Upholding the status quo of understated decorum and hidden white mischief are, among others, acting head of the High Commission Sandy Woodrow (Danny Huston), aging spy Tim Donohue (Donald Sumpter) and their Foreign Office boss Sir Bernard Pellegrin (Bill Nighy), all of whom are rightly alarmed by Tessa’s bulldozing confrontationalism and, after her death, are forced to deal in their own ways to Justin’s taking up her torch.
Justin’s journey first takes him to London, where he meets with Ham (an excellent Richard McCabe), Tessa’s effusive and crucially helpful cousin. A subsequent luncheon with Pellegrin makes for one of the film’s best scenes; the exclusive club setting forces Meirelles’ camera to sit down with the characters and allow le Carre’s terrific skill at ever-intensifying one-on-one dialogue exchanges to flourish onscreen.
Posing as a journalist in increasingly intrepid mode, Justin travels to Germany, where he obtains crucial information and is beaten to within an inch of his life. Now as undaunted as his late wife, he returns to Kenya to confront those he’s concluded were most directly responsible for Tessa’s death, then on to a besieged village in southern Sudan where he believes he will find both his own heart of darkness and release.

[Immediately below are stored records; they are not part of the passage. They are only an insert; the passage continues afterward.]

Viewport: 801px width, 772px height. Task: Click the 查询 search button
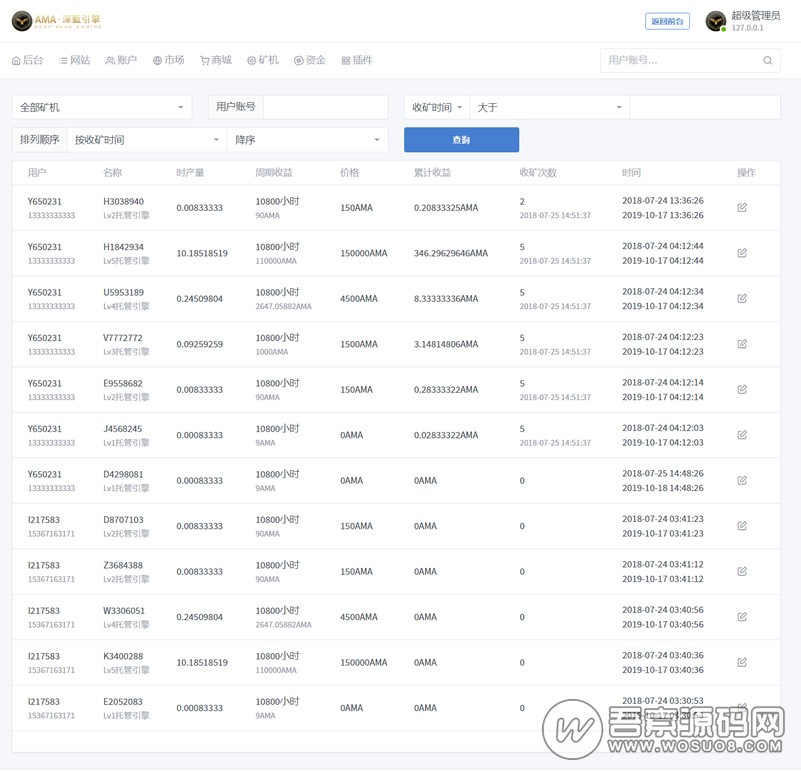[461, 140]

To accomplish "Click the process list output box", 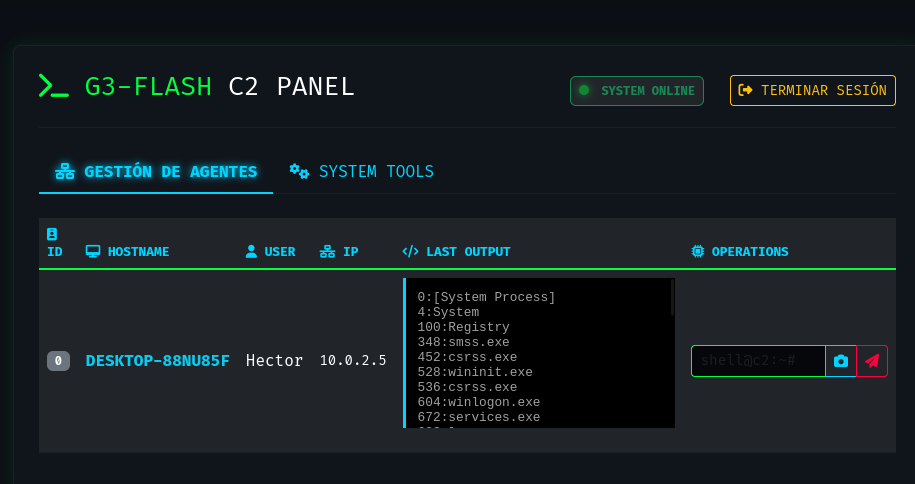I will click(x=537, y=353).
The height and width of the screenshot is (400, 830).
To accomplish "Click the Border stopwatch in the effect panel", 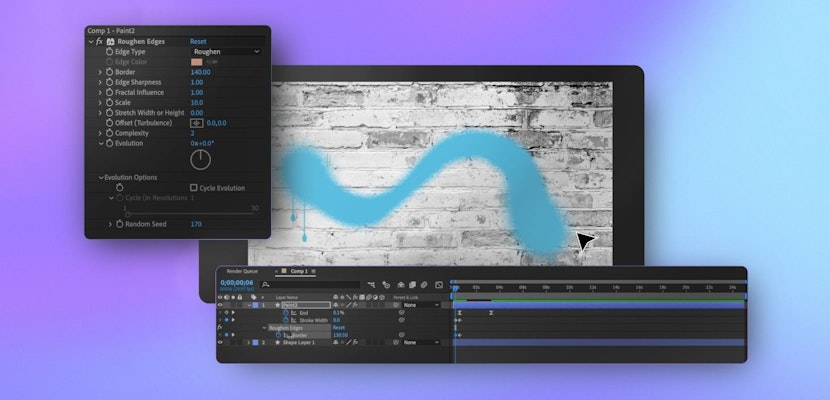I will [x=110, y=72].
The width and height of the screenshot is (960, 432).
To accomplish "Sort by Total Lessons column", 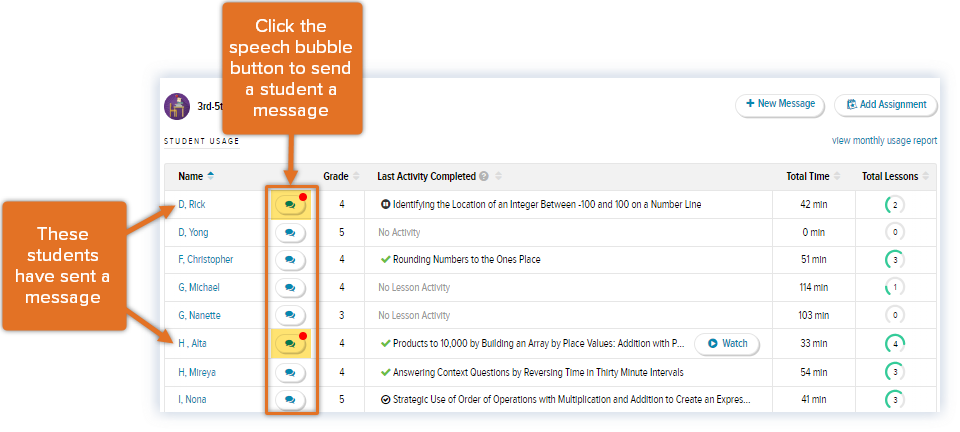I will click(927, 177).
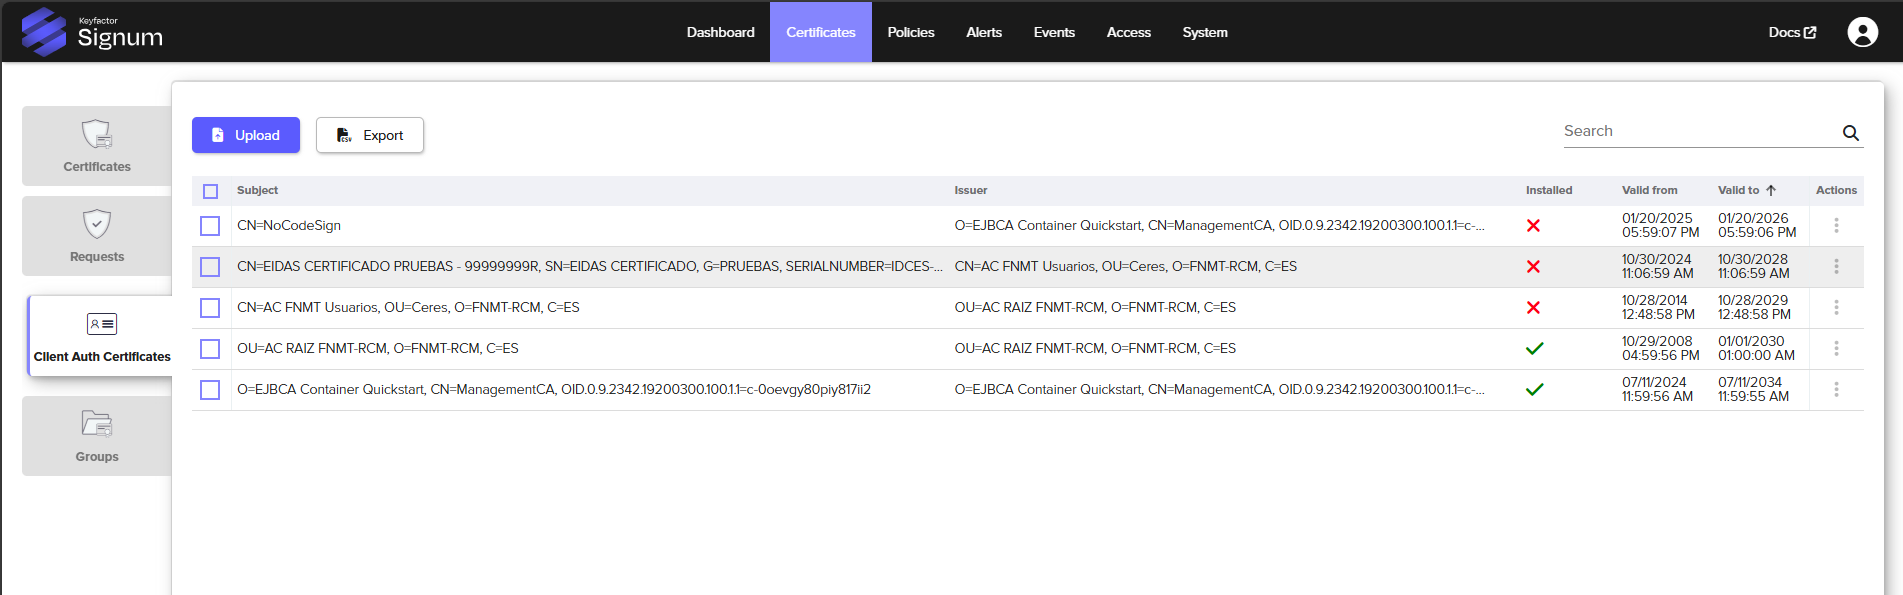Check the CN=NoCodeSign row checkbox
1903x595 pixels.
(x=210, y=226)
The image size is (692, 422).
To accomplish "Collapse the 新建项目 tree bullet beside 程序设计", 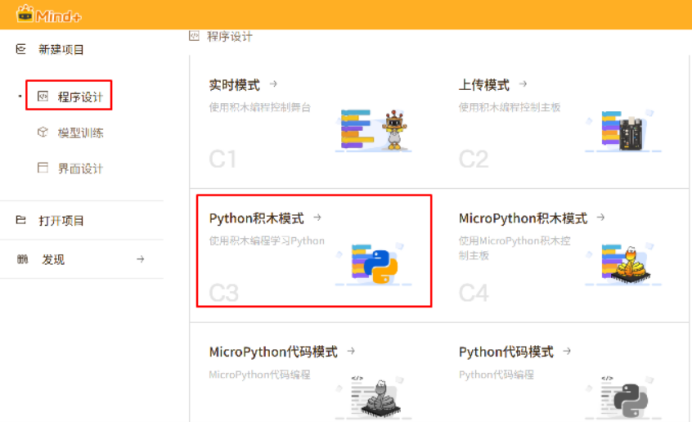I will 21,97.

Thesping is first-rate, even though they sometimes seem to be fighting an uphill battle not to be upstaged by the backgrounds Meirelles obviously finds so enthralling. Fiennes is ideal as the ineffably polite diplomat who only after his wife’s death can fulfill his own potential for love and passion for a cause. Weisz equally seems to have stepped straight from the pages of the book onto the screen, as she fully embodies the driven, lusty, unstoppable Tessa.
Nighy keeps his customary wild streak in check to register memorably as the guardian of the gate for the diplomatic corps, and Pete Postlethwaite socks over his crucial role as the mystery man Justin eventually must track down. Huston somewhat overdoes the sinister aspects of a diplomat who tries to conceal the depth of his involvement in the case.
Despite the book’s ferocious criticism of Kenyan government corruption (the specifics of which are significantly reduced in the film), to its credit, the nation’s administration approved shooting there, and Meirelles has gone all out to portray the country in close-up, from the exclusive digs of its foreign compounds to the stupefying squalor of the Kibera shantytown. With lenser Cesar Charlone and production designer Mark Tildesley leading a production crew that reps Kenya as both striking and squalid, pic takes full advantage of its location and roving camera.
Claire Simpson’s cutting, which in its persistent use of visual shorthand recalls her background with Oliver Stone, facilitates the telling of a complex tale in a reasonable length of time, while Alberto Iglesias’ score blends with select outside tracks to offbeat, understated effect.
End credits note location shooting in Manitoba, but Canadian scenes didn’t make the final cut.